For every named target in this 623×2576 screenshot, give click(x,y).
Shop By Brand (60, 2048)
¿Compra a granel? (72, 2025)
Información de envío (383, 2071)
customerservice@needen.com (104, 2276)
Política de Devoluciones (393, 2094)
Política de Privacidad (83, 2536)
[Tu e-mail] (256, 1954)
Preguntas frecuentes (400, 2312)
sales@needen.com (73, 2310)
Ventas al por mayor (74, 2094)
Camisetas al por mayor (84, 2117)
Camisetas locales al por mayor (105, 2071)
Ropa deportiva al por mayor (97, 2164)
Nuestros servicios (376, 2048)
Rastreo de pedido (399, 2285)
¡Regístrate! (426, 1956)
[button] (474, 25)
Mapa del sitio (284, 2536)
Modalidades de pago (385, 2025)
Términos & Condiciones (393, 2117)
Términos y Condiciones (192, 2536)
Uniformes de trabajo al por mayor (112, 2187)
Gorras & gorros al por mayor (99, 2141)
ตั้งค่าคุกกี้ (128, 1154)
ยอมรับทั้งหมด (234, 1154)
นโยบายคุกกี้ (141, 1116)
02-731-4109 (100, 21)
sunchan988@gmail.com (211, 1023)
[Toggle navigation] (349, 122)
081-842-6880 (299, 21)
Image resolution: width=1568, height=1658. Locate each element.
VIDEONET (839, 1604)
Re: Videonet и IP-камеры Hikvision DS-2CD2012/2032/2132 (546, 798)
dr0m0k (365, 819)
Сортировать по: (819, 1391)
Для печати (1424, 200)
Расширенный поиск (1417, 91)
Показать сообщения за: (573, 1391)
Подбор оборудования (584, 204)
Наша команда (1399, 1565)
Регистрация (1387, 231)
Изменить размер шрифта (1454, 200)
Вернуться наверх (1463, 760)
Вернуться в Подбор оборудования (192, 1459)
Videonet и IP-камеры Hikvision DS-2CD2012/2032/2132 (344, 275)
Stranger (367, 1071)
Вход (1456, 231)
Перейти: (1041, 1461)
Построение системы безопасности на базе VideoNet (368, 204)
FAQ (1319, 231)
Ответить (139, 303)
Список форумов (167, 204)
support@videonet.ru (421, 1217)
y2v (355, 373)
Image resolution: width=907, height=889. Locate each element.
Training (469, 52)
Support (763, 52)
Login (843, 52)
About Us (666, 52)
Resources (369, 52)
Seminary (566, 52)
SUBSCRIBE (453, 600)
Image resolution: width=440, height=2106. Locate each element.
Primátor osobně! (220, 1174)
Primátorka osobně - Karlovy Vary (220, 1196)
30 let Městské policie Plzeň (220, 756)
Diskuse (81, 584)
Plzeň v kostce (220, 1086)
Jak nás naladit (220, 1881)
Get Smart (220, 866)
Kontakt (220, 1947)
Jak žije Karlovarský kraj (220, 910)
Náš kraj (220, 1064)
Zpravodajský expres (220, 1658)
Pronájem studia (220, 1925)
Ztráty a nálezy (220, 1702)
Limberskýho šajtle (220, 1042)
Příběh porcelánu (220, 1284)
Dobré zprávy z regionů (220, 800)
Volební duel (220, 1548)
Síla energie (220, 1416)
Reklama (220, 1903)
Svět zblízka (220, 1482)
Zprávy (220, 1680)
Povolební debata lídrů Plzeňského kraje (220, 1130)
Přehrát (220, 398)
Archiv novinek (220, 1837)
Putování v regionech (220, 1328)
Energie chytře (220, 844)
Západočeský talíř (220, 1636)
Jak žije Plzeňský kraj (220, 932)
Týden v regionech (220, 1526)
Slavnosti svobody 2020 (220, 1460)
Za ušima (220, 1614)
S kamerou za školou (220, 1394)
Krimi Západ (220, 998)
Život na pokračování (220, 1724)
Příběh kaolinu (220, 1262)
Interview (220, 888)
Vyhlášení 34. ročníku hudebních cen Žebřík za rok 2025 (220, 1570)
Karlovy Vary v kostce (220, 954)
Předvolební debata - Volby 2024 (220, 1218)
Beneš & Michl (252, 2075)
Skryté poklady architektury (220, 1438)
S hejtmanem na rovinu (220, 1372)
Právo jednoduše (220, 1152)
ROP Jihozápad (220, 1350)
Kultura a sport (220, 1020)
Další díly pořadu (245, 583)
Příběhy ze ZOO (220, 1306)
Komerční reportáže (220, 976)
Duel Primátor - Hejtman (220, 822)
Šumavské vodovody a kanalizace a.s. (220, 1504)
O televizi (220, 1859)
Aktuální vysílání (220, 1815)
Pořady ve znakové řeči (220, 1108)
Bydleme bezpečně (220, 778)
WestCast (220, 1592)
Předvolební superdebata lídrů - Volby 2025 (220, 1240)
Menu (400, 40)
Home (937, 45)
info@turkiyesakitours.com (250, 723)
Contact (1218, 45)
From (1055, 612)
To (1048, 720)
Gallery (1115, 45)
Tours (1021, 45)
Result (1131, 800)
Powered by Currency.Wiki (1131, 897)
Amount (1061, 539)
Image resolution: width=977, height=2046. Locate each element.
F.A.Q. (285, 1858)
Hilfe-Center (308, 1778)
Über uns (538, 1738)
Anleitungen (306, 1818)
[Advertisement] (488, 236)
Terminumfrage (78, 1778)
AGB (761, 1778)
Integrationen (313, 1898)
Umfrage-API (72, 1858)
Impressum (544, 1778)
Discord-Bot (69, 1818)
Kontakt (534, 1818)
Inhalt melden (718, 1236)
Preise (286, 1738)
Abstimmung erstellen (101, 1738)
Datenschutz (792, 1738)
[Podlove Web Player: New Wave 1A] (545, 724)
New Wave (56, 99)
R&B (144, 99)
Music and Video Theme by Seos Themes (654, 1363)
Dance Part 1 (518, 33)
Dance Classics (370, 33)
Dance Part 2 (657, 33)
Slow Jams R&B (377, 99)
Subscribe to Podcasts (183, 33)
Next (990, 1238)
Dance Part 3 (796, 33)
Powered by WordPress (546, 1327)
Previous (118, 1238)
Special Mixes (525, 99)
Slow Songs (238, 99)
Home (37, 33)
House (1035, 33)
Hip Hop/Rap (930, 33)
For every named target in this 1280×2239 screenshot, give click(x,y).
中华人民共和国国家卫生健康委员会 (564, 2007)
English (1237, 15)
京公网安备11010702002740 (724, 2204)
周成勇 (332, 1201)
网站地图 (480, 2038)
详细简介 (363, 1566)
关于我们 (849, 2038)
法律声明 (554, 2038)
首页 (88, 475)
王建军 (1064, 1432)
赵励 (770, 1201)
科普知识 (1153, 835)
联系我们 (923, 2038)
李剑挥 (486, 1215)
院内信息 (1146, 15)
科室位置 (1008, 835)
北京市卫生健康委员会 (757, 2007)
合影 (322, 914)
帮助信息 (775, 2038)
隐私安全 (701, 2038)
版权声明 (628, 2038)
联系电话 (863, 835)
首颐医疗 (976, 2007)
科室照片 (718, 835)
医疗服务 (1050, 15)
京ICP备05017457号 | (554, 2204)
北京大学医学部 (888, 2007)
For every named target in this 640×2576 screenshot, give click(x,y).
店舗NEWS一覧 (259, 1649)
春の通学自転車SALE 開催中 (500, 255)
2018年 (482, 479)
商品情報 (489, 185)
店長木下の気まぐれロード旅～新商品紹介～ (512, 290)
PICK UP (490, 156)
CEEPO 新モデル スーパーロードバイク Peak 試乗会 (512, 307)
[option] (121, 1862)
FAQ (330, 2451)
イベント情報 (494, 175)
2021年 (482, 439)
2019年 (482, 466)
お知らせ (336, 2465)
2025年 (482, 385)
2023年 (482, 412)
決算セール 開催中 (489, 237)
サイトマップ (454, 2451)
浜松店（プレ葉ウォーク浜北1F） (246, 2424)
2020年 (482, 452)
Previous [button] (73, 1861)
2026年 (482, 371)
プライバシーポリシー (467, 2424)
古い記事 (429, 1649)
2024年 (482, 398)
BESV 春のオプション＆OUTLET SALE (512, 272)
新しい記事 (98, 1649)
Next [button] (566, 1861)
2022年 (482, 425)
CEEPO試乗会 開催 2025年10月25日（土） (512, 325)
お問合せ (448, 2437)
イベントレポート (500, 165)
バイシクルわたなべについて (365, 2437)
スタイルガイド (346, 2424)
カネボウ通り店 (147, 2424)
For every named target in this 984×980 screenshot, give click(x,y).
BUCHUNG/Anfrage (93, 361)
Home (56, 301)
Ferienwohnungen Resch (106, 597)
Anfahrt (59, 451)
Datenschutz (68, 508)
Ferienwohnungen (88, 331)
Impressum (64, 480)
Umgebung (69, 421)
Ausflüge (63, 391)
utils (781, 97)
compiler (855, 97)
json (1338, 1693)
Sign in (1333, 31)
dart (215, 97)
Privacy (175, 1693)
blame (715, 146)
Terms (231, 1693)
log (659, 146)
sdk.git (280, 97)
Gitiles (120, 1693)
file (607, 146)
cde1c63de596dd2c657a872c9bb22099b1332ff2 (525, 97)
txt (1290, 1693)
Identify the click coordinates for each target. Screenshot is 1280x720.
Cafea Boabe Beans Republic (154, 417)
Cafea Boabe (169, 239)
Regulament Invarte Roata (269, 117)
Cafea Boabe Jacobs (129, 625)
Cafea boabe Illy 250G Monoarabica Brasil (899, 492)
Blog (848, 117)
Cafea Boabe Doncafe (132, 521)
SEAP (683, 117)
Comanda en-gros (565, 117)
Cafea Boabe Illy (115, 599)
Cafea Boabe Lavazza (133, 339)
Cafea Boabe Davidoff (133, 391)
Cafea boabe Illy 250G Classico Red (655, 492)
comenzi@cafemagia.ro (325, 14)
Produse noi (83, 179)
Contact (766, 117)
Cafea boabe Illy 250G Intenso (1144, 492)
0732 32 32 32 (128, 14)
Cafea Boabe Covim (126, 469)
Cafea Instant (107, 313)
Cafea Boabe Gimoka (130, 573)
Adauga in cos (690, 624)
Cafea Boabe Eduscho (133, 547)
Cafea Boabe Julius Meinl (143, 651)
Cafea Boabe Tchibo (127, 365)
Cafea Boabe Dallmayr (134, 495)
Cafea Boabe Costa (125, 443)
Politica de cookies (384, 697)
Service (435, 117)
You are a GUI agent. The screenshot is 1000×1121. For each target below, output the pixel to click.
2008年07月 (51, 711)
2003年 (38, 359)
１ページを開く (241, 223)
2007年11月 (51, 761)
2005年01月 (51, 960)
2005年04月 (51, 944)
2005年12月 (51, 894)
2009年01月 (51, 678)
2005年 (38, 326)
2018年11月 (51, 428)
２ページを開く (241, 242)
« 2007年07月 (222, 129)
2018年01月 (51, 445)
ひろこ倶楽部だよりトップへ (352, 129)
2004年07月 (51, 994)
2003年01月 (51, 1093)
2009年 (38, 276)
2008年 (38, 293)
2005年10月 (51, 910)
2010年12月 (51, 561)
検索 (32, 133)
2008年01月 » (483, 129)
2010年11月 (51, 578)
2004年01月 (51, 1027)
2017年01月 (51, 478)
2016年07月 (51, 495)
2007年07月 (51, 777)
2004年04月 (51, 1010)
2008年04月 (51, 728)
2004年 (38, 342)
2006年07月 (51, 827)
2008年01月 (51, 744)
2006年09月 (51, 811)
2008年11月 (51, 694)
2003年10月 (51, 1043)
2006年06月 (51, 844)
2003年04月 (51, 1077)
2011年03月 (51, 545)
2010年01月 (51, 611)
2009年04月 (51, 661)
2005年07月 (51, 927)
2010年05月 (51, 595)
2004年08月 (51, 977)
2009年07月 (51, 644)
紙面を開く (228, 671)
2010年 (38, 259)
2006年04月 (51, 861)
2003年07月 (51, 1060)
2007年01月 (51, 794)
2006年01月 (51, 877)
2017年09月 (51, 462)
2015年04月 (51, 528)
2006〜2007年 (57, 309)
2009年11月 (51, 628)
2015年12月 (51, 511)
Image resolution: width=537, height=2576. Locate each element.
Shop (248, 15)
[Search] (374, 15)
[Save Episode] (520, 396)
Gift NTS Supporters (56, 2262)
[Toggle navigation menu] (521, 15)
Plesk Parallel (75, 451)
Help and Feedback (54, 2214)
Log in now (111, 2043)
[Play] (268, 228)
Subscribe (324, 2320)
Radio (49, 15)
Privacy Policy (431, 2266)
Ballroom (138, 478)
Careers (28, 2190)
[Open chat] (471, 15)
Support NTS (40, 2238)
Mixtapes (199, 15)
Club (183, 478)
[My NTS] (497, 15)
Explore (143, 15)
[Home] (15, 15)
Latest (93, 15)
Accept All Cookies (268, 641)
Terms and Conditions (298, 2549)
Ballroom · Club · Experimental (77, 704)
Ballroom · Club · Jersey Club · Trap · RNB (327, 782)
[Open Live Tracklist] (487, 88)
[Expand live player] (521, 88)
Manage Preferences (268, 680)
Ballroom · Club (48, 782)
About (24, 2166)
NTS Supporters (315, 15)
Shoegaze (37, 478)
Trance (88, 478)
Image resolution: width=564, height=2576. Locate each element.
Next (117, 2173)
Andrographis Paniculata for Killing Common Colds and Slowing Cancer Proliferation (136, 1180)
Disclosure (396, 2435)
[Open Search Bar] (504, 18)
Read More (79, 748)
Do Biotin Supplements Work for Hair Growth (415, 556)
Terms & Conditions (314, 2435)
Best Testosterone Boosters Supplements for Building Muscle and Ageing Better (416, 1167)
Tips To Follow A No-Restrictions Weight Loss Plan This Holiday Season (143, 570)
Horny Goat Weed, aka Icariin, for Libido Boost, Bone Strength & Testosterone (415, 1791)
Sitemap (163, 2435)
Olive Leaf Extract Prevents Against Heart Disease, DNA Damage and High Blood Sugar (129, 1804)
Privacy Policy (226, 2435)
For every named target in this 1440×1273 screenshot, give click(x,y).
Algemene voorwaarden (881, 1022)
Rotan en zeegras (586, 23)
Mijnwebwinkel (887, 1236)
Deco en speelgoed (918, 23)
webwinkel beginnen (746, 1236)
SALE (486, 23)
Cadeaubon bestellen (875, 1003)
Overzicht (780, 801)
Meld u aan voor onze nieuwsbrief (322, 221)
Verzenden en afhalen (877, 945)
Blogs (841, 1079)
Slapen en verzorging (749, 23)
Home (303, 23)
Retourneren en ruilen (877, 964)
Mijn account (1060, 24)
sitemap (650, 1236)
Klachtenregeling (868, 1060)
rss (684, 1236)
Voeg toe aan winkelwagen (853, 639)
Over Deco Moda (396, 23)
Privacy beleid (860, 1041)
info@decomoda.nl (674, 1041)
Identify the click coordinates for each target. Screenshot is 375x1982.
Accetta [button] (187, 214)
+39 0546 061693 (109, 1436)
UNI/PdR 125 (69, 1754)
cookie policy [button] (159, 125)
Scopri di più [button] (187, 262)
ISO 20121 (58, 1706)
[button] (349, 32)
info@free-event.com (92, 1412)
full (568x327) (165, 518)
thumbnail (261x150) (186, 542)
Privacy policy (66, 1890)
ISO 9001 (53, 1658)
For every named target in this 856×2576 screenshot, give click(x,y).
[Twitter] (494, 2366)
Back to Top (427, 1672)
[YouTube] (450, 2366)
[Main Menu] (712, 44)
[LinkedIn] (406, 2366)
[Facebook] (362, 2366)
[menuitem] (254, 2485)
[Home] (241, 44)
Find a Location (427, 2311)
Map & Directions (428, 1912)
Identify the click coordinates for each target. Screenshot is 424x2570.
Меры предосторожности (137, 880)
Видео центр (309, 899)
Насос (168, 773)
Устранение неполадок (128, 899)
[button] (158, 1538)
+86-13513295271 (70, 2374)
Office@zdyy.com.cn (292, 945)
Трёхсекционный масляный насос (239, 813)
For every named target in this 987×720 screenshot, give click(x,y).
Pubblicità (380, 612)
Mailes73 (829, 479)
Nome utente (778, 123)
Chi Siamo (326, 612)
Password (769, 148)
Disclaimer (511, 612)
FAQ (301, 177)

- What is needed -
Identify every line in the listing above that contains the string "Dance", and copy each of those lines.

- Response for this exercise -
Dance Part 1 (518, 33)
Dance Classics (370, 33)
Dance Part 2 (657, 33)
Dance Part 3 (796, 33)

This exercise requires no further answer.